Your instructions =
Every line of the data below that holds the string "agent" needs to be reported.

Records to process =
-=-=-=-=-

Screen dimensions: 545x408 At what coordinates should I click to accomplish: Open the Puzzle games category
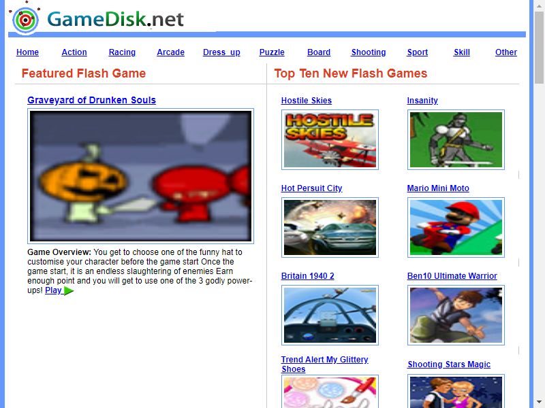(272, 52)
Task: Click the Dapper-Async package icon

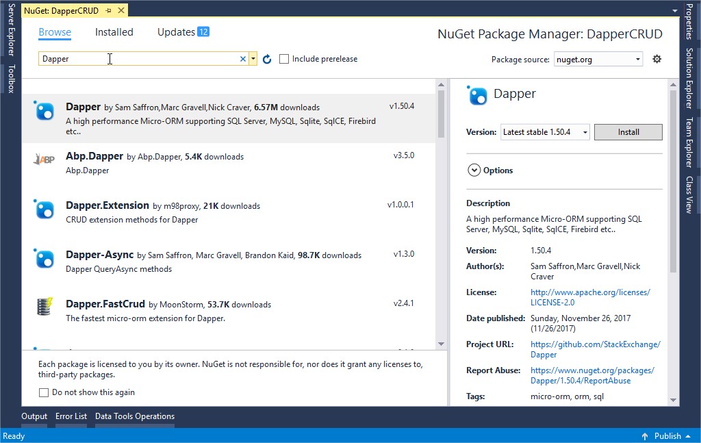Action: point(44,258)
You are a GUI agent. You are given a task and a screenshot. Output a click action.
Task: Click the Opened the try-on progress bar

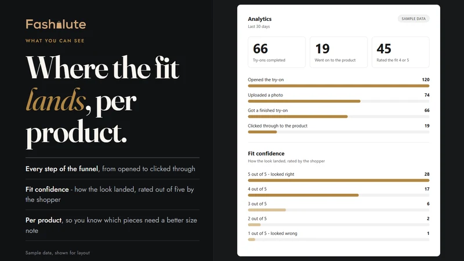click(339, 86)
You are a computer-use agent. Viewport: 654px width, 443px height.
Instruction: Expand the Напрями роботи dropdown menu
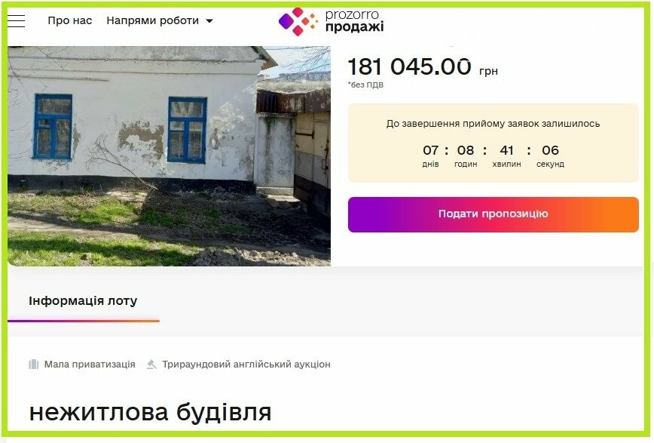coord(160,20)
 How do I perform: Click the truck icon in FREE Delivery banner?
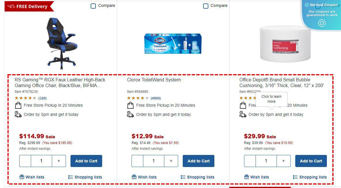10,6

-=-=-=-=-

Response to this task =
You are a GUI agent. You are given a task and a screenshot. Output a click action.
You are a computer-use agent. Viewport: 654px width, 443px height.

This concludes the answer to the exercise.